Она испуганно посмотрела на него, и в ее широко раскрытых глазах отразился настоящий ужас. Потом она резко выдернула свою руку из его руки и, быстро опустившись на колени, начала стягивать перчатку с правой руки. Трясущимися пальцами она очень осторожно отодвинула волосы на голове отца, чтобы осмотреть рану.
– Мне нужно перевязать рану, – сказала она. – Та тряпка, что служила мне кляпом, вполне подойдет.
Уильям передал ей узкую полоску материи, и девушка обмотала ею рану на голове отца.
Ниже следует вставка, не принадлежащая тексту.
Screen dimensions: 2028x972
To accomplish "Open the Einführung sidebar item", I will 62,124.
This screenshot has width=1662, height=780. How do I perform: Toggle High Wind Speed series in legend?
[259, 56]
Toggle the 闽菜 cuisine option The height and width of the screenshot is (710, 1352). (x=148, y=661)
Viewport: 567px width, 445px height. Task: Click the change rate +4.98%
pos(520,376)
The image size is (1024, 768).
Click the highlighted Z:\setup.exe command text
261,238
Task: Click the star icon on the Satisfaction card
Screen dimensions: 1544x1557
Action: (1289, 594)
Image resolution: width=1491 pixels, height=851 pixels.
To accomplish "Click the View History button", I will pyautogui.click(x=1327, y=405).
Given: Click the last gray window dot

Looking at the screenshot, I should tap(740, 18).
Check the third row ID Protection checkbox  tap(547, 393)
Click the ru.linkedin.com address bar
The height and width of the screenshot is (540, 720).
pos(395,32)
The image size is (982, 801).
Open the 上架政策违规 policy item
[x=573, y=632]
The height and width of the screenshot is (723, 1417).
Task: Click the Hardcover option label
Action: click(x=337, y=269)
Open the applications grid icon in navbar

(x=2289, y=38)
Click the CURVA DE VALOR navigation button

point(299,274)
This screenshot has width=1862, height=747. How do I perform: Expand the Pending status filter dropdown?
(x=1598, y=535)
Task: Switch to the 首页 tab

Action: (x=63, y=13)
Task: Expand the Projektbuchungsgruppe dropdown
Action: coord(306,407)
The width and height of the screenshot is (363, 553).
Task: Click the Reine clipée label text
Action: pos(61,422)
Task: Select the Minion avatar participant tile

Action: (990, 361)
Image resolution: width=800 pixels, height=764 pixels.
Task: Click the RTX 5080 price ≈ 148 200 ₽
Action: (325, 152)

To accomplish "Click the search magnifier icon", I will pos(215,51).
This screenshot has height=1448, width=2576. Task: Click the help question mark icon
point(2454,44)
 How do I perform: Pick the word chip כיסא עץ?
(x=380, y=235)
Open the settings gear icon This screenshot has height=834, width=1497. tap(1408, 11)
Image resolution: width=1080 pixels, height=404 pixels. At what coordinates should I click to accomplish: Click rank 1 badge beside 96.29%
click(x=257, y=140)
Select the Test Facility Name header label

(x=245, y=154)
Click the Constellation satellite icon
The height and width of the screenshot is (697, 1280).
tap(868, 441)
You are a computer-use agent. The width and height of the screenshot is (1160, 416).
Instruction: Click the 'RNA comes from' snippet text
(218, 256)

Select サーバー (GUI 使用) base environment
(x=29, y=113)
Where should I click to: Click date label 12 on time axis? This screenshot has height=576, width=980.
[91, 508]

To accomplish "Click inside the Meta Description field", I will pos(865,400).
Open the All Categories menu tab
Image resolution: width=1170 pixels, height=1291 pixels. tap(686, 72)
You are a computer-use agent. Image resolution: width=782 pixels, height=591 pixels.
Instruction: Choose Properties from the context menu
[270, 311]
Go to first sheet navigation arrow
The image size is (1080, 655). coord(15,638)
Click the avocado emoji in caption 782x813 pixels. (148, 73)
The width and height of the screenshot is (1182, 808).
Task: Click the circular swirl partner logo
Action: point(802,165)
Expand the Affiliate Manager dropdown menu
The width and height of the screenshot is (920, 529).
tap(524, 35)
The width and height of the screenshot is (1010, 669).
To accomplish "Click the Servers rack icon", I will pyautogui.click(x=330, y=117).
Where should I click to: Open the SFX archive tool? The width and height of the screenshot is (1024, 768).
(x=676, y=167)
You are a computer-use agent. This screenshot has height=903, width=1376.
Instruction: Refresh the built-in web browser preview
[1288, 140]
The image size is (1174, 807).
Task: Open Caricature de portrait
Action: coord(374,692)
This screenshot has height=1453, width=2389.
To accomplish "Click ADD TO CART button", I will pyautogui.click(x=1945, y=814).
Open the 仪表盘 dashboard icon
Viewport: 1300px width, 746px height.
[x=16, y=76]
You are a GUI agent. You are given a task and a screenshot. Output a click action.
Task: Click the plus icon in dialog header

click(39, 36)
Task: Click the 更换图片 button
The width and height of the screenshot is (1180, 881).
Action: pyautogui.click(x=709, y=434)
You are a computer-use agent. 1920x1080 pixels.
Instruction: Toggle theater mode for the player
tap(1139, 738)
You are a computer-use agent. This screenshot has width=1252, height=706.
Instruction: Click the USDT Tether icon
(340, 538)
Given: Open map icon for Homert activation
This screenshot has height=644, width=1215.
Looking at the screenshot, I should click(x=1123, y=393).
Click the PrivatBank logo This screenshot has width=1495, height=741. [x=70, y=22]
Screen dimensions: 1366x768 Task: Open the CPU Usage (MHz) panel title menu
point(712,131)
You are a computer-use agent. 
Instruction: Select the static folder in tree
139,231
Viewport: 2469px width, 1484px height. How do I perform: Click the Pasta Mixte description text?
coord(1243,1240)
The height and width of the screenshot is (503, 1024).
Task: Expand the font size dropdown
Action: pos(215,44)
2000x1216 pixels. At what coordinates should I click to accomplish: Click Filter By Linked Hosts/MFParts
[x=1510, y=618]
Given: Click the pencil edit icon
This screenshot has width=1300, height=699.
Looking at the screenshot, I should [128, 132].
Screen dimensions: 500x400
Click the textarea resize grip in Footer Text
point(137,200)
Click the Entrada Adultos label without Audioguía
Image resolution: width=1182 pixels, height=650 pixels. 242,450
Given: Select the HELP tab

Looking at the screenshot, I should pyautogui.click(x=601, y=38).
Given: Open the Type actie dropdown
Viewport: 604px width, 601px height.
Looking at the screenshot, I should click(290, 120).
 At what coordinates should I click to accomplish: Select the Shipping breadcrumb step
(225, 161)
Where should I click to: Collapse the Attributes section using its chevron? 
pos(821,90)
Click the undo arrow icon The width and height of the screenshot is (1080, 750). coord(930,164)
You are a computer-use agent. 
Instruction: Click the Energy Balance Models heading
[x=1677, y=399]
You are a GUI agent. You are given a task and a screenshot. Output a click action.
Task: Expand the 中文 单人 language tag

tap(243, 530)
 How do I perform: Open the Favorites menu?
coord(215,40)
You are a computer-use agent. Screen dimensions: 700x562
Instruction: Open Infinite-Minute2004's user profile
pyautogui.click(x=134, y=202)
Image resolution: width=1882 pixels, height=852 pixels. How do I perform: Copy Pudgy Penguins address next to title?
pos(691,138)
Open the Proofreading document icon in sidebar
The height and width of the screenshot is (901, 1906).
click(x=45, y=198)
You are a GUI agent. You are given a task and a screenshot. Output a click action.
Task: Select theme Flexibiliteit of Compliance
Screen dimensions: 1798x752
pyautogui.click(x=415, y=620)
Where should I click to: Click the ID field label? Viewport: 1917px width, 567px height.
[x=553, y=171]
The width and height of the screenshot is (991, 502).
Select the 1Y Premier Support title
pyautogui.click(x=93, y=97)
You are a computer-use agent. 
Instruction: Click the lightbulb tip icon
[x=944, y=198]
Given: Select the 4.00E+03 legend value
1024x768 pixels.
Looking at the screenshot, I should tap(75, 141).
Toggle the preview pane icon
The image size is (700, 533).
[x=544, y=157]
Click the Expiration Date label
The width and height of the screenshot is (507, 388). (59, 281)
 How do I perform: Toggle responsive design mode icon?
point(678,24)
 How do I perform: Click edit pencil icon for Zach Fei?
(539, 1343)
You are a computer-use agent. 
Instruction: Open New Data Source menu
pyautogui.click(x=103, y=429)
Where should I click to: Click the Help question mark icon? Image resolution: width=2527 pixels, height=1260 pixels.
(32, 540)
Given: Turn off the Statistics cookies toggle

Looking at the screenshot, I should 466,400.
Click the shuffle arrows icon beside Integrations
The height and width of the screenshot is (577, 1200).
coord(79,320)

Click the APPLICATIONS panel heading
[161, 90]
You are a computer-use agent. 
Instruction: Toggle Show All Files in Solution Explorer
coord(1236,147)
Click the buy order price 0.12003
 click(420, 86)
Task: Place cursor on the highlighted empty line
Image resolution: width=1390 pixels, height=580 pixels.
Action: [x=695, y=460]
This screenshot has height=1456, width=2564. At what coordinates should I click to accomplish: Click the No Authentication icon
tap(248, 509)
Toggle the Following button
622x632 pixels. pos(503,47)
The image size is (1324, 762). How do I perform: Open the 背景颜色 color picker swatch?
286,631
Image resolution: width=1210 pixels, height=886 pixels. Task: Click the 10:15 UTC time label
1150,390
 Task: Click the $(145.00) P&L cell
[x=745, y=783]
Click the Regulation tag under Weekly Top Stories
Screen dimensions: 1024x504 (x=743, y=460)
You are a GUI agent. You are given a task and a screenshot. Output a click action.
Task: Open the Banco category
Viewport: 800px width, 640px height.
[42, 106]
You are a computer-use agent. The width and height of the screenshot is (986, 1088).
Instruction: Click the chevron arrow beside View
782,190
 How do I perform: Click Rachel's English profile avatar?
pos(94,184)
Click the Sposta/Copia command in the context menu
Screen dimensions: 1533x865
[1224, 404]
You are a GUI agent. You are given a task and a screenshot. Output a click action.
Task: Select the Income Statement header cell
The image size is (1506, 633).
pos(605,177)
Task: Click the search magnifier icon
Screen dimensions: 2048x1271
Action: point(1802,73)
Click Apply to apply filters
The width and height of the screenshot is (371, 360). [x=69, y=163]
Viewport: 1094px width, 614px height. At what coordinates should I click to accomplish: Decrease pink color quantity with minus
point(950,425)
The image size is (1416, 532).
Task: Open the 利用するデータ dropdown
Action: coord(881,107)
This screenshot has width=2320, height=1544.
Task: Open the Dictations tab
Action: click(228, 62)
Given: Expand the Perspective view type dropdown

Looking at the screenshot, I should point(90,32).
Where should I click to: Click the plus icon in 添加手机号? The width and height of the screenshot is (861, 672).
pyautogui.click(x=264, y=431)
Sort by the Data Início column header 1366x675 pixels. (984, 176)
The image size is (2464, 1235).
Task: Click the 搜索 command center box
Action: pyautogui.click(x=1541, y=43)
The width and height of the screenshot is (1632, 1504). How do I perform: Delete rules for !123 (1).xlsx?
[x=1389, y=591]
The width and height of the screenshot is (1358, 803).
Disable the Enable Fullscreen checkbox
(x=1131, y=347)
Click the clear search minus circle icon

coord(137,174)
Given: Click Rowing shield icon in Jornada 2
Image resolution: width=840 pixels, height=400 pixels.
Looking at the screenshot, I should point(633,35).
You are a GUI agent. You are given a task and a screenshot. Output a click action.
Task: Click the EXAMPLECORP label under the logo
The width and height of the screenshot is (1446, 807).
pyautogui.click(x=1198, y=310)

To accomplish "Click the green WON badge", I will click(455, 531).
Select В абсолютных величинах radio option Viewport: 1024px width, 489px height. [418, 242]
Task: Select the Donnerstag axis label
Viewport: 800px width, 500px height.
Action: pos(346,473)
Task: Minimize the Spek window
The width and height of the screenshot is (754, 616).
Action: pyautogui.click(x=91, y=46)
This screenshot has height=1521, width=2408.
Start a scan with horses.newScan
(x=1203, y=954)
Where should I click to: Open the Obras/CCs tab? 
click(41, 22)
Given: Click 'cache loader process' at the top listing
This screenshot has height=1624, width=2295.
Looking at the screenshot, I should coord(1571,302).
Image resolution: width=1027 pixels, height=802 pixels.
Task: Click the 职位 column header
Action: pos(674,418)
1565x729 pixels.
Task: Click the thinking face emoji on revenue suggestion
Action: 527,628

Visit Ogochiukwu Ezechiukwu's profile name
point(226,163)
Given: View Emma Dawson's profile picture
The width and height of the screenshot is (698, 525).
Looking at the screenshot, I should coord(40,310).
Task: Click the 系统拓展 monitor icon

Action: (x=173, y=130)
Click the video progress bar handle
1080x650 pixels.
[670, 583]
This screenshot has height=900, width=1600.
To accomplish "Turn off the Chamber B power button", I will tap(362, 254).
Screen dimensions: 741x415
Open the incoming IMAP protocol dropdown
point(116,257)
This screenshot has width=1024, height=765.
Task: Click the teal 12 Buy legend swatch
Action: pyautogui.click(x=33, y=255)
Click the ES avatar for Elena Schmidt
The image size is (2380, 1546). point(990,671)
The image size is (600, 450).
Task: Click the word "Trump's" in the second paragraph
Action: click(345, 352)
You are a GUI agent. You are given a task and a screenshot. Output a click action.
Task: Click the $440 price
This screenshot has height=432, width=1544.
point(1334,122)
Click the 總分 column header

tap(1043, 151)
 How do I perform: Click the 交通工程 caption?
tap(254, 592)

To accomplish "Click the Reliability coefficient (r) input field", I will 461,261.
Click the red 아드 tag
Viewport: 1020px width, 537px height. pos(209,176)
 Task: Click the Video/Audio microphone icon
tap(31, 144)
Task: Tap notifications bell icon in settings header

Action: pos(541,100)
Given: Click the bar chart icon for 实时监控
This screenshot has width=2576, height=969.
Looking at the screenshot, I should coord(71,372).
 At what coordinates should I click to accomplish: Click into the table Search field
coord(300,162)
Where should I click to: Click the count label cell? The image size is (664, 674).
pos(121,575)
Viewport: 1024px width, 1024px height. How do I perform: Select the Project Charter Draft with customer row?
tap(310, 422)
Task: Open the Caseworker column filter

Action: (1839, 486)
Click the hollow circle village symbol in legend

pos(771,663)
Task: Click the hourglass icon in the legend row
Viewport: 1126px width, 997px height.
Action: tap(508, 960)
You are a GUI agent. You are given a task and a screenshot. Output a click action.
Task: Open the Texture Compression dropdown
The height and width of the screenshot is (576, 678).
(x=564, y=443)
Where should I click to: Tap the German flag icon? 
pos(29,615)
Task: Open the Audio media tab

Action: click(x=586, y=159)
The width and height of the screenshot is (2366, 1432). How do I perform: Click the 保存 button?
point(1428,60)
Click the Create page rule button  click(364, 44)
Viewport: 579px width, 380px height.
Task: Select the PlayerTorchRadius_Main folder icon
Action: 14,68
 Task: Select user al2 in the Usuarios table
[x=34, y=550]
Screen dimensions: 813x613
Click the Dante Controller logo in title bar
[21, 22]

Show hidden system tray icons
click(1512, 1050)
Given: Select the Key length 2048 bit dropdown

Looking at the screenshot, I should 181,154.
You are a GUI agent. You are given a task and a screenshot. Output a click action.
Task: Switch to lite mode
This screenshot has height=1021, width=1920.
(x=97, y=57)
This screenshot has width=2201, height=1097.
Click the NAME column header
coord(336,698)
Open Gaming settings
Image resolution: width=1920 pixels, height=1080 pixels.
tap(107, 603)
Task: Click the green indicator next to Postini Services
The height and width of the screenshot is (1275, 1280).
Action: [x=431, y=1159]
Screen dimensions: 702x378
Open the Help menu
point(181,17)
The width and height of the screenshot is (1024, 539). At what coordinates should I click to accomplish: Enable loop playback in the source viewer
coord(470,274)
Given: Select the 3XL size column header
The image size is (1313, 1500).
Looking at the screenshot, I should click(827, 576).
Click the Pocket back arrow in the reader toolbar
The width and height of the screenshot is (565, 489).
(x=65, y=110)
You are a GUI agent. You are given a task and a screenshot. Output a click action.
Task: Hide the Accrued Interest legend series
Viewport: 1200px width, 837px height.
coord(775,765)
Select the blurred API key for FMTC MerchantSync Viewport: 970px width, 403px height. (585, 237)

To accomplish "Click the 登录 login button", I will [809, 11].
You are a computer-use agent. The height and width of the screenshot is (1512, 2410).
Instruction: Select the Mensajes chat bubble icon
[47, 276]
Уильям молча наблюдал за ней, затем обернулся и приказал одному из стражников:
– Воды.
Масгрейв нахмурился, однако и теперь вмешиваться не стал. Через минуту-другую вернулся стражник. Он принес деревянную бадью, сквозь щели которой сочилась вода. Уильям взял бадью из рук стражника и поставил ее на пол рядом с девушкой. Она смочила ткань и отерла ею голову и лицо Арчи. Мужчина очнулся и застонал, и тогда девушка дала ему напиться, зачерпнув воду правой рукой, сложенной ковшиком.
– Пей, папа. Вот, осторожно.
Она смочила губы Арчи водой и принялась менять повязку на его голове. Уильям заметил, что она не сняла перчатку с левой руки. Она вообще ею почти не пользовалась, держа пальцы сжатыми в кулак. Он подумал, что она, возможно, повредила левую руку во время рейда, однако боли девушка, похоже, не испытывала.
Спустя несколько минут Армстронг приподнялся и сел, привалившись спиной к стене.
– Чертова башка, – проворчал он. – Болит, как дьявол! Где мы, дочка?
– В темнице Масгрейва, – ответила девушка.
Она сидела рядом с Арчи на полу, поджав под себя ноги. Одна ее рука лежала на отцовском плече.
– И вот-вот заплатишь за кражу моих лошадей, – добавил Масгрейв, делая шаг к узникам. – Скажи мне, Арчи, сколько вас было человек? Мои люди доложили, что из конюшни пропали четыре лошади, замок был сорван. А еще мои люди нашли всего двух лошадей и захватили только вас двоих. Но ты не мог отправиться в набег вдвоем с девчонкой. Где остальные?
– Кто именно? – поморщился Арчи, потирая лоб.
– Остальные лошади, – уточнил Масгрейв. – Ведь это ты увел их?
– Лошади? Все, что я помню, – это несколько кожаных уздечек. А ты пытаешься обвинить меня в краже лошадей? Зачем ты притащил меня сюда?! – с негодованием воскликнул Армстронг.
– Я задержал тебя за конокрадство! – проскрипел Масгрейв.
– Мы взяли только уздечки, – возразила девушка. – Отец прав!
Она немного поостыла и смотрела сейчас на Масгрейва без страха и гнева, однако по-прежнему держала руку на плече отца, словно стараясь защитить его.
Уильям внимательно посмотрел на пленницу. Масгрейв говорил, что эта девушка – наполовину цыганка. Уильям заметил, что от цыган она унаследовала нежную смуглую кожу и пышные черные волосы. На этом фоне особенно ярко выделялись ее светло-зеленые глаза. Такого же цвета были глаза у ее отца. Уильям смотрел на отца и дочь со смешанным чувством восхищения и жалости. Он знал, что его отец любил этого разбойника как брата, и поклялся себе, что в память об отце он непременно сделает все, что в его силах, чтобы помочь Арчи Армстронгу и его дочери.
Он понимал, что Масгрейв мог либо подкупить Армстронга, рассчитывая привлечь его на свою сторону, либо повесить обоих, и отца и дочь. Но Армстронгам не было нужды втягиваться в трясину лжи, в которую Уильям уже успел шагнуть сам. Он нахмурился, раздумывая, как бы уговорить Масгрейва, чтобы тот отпустил узников.
– Уздечки! – шумел в это время Масгрейв. – Уздечки!
– Ну да, всего лишь кожаная упряжь, – подтвердил Арчи. – Все это не стоит того, чтобы запирать благородного человека и его дочь в таком месте, как это, и так невежливо обращаться с ними. Но если ты нас отпустишь, мы вернем тебе твое имущество. Если, конечно, оно действительно принадлежит тебе. Куда ты дела упряжь, дочка?